## [Try it]
Copy out the passage of the report on the anti-Mursi protest below that opens with the words containing "Several liberal groups" and closes with "retain for itself.", changing "liberal groups" to "secular groups" throughout.

## [Excerpt provided]
= = = =

By Edmund Blair and Marwa Awad
CAIRO (Reuters) - Opponents of Egypt's president scuffled with his supporters on Friday during a demonstration that was billed as a test of Mohamed Mursi's popularity on the street but which managed to muster only modest numbers against his rule.
After months of turmoil and bloodshed, Egypt's streets have calmed since Mursi's June election that ended 60 years of rule by military men, a relief to Egyptians and the West, wary of instability in a nation that has a peace treaty with Israel.
But Mursi now faces the giant task of rebuilding a shattered economy and delivering better living standards to a nation of 82 million where swathes still live in dire poverty.
Egyptians had been nervous that Friday's anti-Mursi protest, flagged for several weeks, could turn violent and security was tight around the presidential palace and some other sites.
In Cairo's Tahrir Square, rival groups of youths hurled stones and bottles at each other, staging running battles in side streets. Some wielded sticks and charged opponents. Dozens also scuffled in Ismailiya, east of Cairo, a witness said.
But scenes were quieter in other areas of Cairo where Mursi's opponents gathered, and total numbers across the capital and elsewhere were relatively modest, reaching 2,000 or so rather than the seas of people who turned to unseat Mubarak or gathered in other demonstrations since then.
Several liberal groups usually critical of Mursi's Muslim Brotherhood stayed away, including the April 6 youth movement that galvanized protests to oust Hosni Mubarak last year. Some said Mursi could not be judged just two months into office.
Activists behind the protest accuse Mursi of seeking to monopolise power after he wrested back prerogatives in August that the military council, which had ruled Egypt for a year and a half after Mubarak's fall, had sought to retain for itself.
"Wake up Egyptian people. Don't fall for the Brotherhood," said Mahmoud, in his 50s, addressing about 200 people in Tahrir Square. "Egypt is for all Egyptians, not only one group."
Many now want to give Mursi time to deliver and want to judge him at the ballot box, not on the street.

= = = =

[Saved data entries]

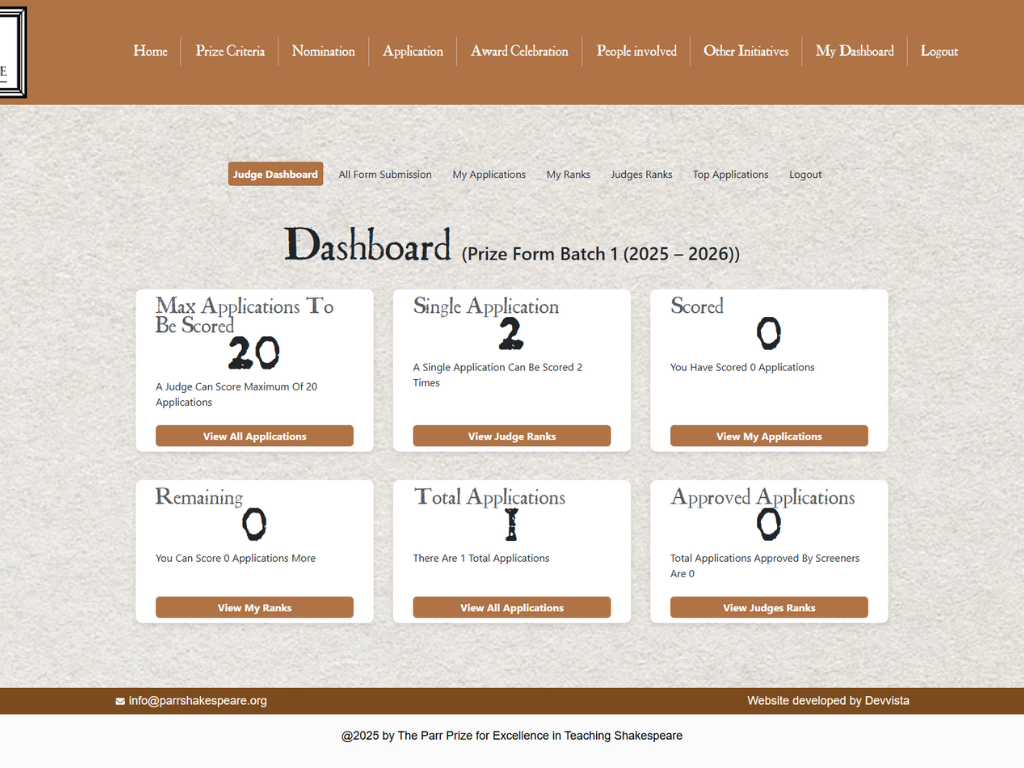Open the Home page from top navigation

pyautogui.click(x=150, y=51)
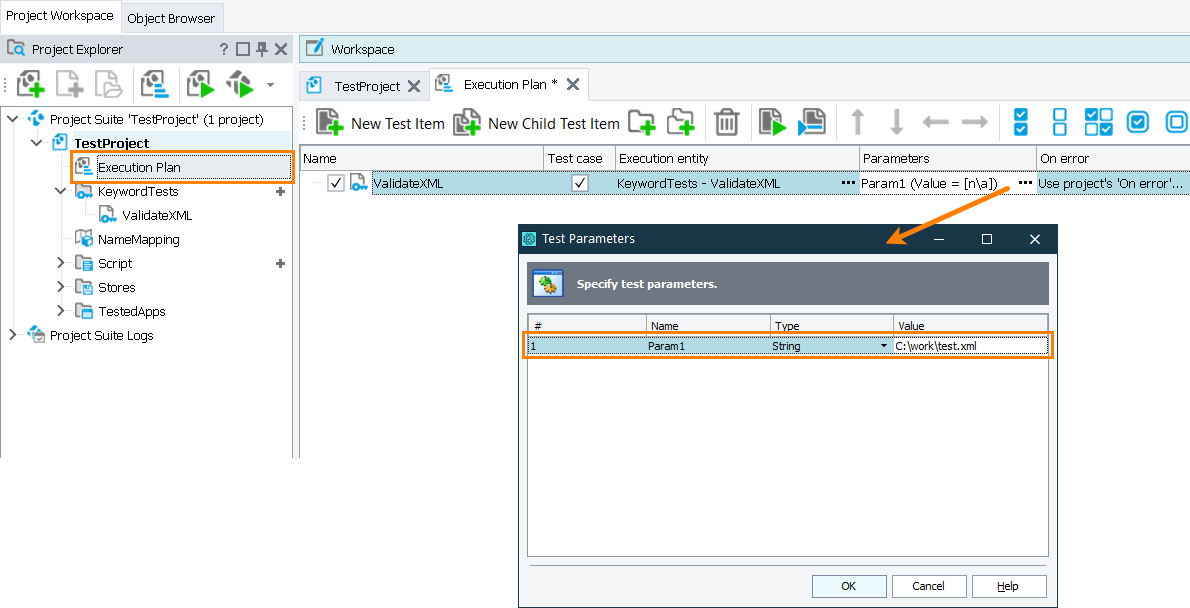
Task: Switch to the TestProject workspace tab
Action: [x=366, y=86]
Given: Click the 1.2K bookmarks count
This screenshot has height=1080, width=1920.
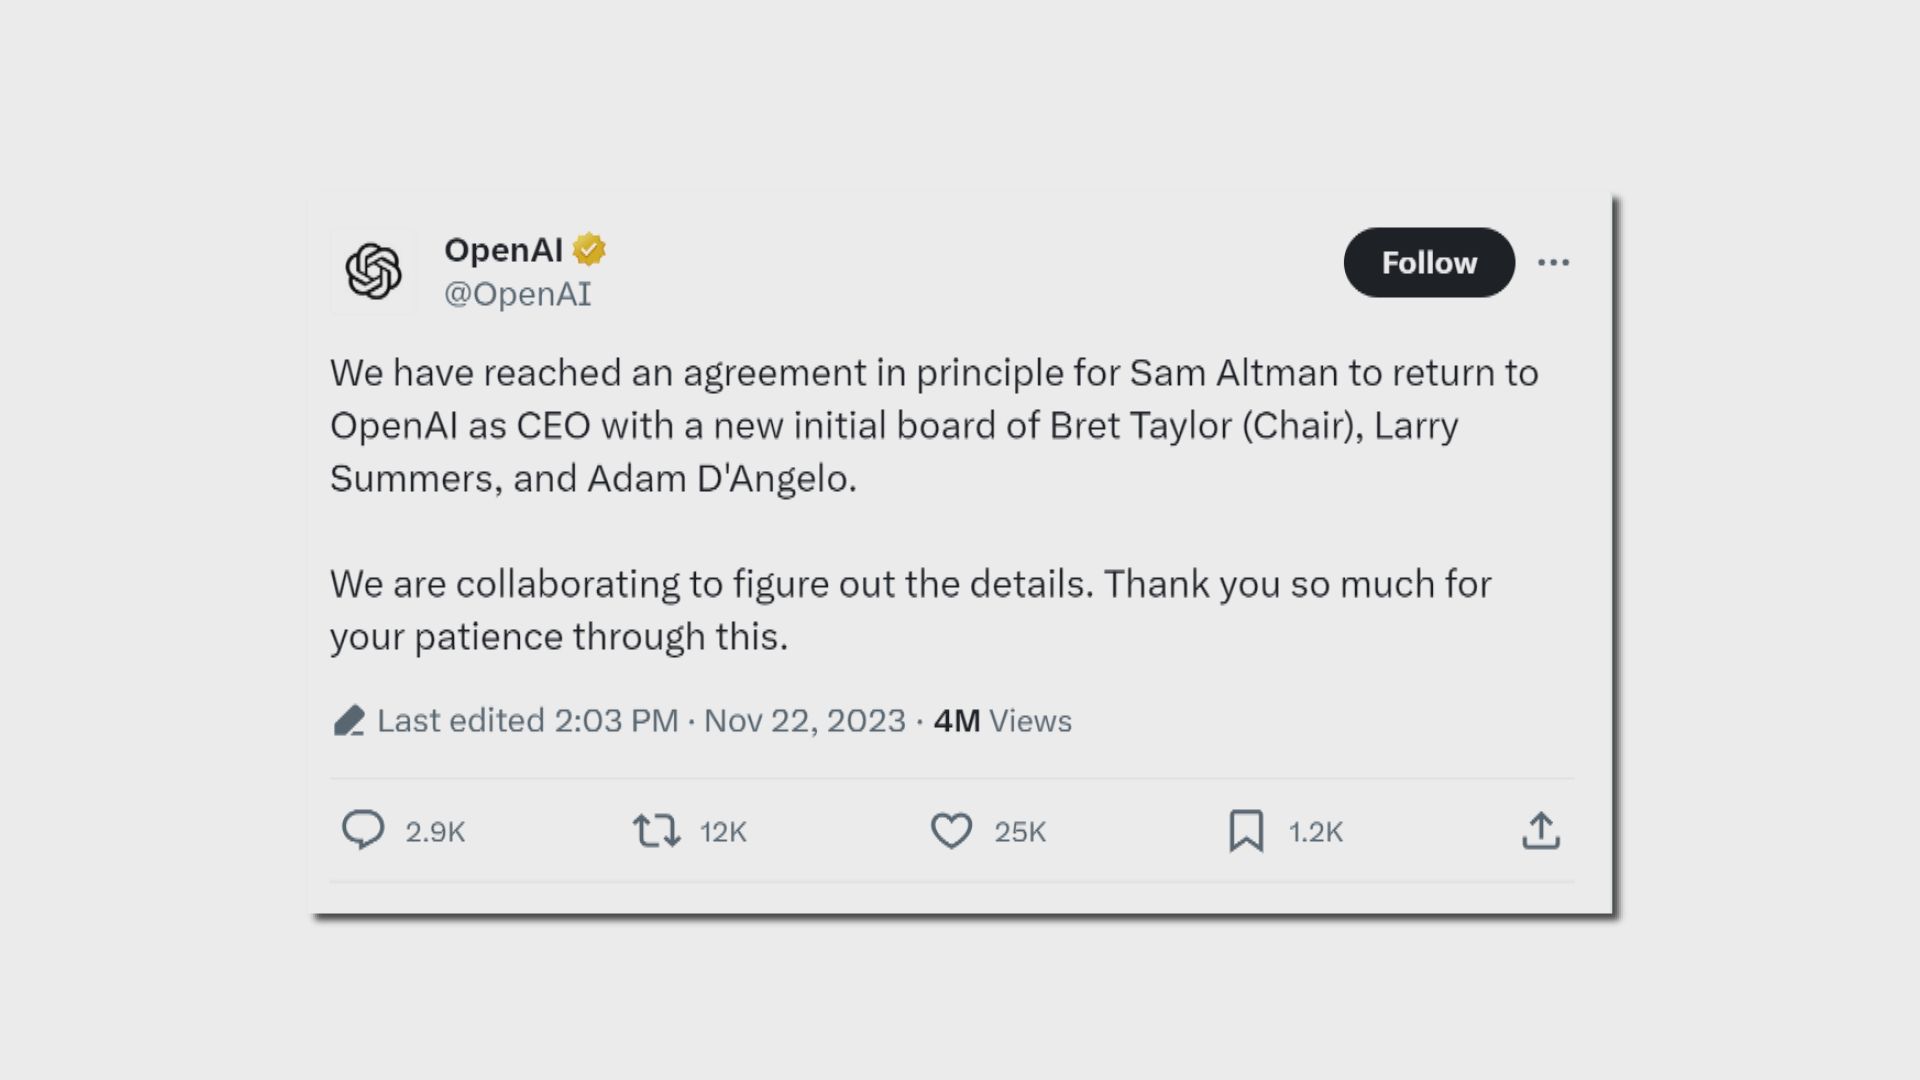Looking at the screenshot, I should pos(1315,832).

= = = =

## [Answer to this problem]
Several secular groups usually critical of Mursi's Muslim Brotherhood stayed away, including the April 6 youth movement that galvanized protests to oust Hosni Mubarak last year. Some said Mursi could not be judged just two months into office.
Activists behind the protest accuse Mursi of seeking to monopolise power after he wrested back prerogatives in August that the military council, which had ruled Egypt for a year and a half after Mubarak's fall, had sought to retain for itself.